## begin Passage to read

I can assure you that the State Government has been working hard to preserve Queensland's constitutional and traditional links to our sovereign and it is a privilege to be here this evening to address you about some of the measures we have undertaken in this regard.

Succession to the Crown Act 2013


First, I would like to mention the Succession to the Crown Act 2013 (the Act) which was urgently enacted to precede the birth of the first child of the Duke and Duchess of Cambridge.

The Act delivered important reforms to the rules relating to succession: to allow for succession regardless of gender; to remove the bar on succession for an heir and successor of the sovereign who marries a Roman Catholic; and to limit the requirement for the sovereign's consent to marriage.

By enacting these reforms as Queensland legislation, the Queensland Government demonstrated that it takes very seriously both the State of Queensland's and the Executive Government of Queensland's ability to maintain its direct connection with the sovereign.

It was with great pleasure subsequently that the Government was able to congratulate the royal family and the Duke and Duchess of Cambridge on the birth of the Prince of Cambridge.
In celebration of the event, the Government announced that babies born in Queensland on 22 July 2013 would receive a commemorative boxed medallion and that special commemorative birth certificates would be available to children born in the State in 2013.

Just this week I handed out the first of these certificates to twins on the Sunshine Coast. You may recall that Brisbane landmarks were also bathed in blue lighting for the celebration.

## end Passage to read
## begin Extracted data

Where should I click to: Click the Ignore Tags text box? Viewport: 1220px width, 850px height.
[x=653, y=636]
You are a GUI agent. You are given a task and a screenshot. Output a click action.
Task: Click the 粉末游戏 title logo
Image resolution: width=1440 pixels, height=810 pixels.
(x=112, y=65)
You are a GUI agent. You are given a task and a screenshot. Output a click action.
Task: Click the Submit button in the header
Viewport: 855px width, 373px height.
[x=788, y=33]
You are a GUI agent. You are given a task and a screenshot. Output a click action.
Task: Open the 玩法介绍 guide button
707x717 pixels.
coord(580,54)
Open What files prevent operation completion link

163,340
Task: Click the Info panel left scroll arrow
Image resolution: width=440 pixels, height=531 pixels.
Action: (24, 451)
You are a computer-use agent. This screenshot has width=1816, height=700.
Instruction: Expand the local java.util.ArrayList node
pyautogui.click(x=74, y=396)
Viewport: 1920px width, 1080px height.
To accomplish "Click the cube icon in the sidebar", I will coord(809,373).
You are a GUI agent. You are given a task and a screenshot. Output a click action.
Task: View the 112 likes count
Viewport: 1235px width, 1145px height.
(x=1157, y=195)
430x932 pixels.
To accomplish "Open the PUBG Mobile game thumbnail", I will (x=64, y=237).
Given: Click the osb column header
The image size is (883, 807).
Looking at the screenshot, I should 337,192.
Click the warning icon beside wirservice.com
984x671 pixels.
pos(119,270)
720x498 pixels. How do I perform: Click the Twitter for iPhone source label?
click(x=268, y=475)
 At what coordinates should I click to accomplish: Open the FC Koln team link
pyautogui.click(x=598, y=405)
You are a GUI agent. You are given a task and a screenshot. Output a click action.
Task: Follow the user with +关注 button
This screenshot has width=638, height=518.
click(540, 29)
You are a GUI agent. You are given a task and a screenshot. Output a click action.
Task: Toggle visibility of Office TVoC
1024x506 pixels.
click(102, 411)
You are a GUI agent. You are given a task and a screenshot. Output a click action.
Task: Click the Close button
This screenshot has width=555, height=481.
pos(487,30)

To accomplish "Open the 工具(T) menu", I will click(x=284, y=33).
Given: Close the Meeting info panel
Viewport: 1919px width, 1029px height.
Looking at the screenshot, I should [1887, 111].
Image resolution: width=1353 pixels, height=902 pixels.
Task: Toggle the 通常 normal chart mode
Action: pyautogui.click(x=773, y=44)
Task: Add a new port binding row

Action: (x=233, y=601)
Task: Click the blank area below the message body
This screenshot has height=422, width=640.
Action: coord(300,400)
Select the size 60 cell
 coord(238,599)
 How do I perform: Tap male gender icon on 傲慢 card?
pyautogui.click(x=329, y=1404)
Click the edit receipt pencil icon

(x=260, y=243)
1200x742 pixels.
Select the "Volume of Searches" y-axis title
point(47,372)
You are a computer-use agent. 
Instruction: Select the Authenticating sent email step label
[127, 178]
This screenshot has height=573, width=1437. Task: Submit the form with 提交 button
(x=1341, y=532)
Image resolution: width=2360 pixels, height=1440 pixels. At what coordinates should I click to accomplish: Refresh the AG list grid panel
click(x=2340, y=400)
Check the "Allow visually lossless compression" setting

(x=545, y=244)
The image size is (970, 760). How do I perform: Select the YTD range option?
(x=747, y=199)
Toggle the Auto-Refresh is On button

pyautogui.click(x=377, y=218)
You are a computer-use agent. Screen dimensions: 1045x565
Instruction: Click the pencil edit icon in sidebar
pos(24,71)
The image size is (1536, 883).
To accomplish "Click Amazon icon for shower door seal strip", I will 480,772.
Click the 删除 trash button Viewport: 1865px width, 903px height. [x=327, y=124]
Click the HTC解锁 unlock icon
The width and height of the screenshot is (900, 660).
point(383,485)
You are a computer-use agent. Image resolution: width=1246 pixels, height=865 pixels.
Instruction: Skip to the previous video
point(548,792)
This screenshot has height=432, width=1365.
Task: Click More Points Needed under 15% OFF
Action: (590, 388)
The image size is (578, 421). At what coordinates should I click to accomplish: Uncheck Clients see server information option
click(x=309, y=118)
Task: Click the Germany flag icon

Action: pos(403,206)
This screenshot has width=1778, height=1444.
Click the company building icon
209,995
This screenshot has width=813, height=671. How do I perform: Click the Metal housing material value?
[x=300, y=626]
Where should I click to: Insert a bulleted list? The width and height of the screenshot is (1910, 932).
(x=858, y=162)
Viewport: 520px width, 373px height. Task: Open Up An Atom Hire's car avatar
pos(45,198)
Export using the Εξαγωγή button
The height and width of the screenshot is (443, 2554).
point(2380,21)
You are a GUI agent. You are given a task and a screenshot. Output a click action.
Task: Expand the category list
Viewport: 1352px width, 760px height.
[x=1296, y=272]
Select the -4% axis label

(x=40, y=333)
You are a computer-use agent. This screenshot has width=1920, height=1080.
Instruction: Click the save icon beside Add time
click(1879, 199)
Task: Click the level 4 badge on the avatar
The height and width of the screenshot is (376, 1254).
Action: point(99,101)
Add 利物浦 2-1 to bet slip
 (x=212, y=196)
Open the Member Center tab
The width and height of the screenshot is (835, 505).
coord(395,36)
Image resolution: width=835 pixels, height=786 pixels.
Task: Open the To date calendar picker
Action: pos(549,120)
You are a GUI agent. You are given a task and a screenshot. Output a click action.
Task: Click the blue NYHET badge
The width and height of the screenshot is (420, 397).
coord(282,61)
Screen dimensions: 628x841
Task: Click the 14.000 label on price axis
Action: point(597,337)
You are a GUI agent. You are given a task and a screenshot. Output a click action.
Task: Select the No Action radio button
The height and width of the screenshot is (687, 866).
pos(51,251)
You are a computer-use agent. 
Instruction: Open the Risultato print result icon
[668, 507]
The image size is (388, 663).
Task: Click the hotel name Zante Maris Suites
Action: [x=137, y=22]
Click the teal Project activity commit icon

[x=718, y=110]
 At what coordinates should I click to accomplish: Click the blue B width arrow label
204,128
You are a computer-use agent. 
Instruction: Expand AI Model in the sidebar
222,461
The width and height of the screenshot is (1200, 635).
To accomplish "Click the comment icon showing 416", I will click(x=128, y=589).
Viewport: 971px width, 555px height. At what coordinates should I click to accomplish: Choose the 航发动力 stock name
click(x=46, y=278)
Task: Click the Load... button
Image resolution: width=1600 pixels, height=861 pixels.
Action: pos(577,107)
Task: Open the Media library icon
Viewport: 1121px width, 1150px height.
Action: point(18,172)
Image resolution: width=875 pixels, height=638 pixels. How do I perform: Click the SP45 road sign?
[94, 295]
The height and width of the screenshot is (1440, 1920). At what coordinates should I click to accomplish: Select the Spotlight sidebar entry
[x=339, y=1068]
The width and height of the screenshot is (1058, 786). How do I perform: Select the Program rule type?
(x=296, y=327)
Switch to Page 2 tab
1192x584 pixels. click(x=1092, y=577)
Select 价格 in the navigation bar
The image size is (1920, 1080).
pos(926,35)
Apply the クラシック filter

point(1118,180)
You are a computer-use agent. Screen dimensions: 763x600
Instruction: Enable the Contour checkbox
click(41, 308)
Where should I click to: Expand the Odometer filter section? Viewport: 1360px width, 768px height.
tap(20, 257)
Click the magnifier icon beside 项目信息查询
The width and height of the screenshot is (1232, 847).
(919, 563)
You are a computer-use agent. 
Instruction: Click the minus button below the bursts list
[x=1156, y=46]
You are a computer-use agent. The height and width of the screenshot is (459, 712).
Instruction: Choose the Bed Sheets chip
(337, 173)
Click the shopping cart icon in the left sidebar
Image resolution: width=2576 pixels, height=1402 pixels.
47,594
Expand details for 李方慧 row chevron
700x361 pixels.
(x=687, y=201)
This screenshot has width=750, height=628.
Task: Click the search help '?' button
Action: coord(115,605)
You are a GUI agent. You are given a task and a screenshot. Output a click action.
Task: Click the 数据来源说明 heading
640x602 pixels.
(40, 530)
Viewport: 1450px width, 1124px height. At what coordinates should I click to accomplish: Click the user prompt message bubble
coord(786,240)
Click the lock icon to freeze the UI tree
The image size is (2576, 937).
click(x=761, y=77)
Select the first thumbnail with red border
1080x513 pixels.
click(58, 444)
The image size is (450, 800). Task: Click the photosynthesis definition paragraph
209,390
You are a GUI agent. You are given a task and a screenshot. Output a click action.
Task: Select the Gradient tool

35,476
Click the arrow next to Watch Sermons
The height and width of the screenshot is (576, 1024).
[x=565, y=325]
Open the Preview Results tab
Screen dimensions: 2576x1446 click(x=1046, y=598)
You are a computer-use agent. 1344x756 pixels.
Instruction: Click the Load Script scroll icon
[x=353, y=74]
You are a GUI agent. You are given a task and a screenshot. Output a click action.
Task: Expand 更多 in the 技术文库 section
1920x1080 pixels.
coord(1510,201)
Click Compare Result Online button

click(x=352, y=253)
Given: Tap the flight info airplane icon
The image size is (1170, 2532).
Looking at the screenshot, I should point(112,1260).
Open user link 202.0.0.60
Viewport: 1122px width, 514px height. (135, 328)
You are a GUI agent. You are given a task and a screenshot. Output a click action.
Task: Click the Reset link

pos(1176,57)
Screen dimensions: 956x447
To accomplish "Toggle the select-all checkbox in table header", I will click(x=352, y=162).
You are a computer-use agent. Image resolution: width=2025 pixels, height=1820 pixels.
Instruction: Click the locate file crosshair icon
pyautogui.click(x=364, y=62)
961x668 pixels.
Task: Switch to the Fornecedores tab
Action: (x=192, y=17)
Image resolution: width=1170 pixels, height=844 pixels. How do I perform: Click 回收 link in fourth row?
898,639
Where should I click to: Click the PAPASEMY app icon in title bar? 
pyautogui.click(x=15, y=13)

## end Extracted data

▸ **Problem**
In the Queensland Crown speech, take the section between "By enacting these" and "State in 2013.", inclusive, and switch "medallion" to "coin".

▸ **Reply to the exercise**
By enacting these reforms as Queensland legislation, the Queensland Government demonstrated that it takes very seriously both the State of Queensland's and the Executive Government of Queensland's ability to maintain its direct connection with the sovereign.

It was with great pleasure subsequently that the Government was able to congratulate the royal family and the Duke and Duchess of Cambridge on the birth of the Prince of Cambridge.
In celebration of the event, the Government announced that babies born in Queensland on 22 July 2013 would receive a commemorative boxed coin and that special commemorative birth certificates would be available to children born in the State in 2013.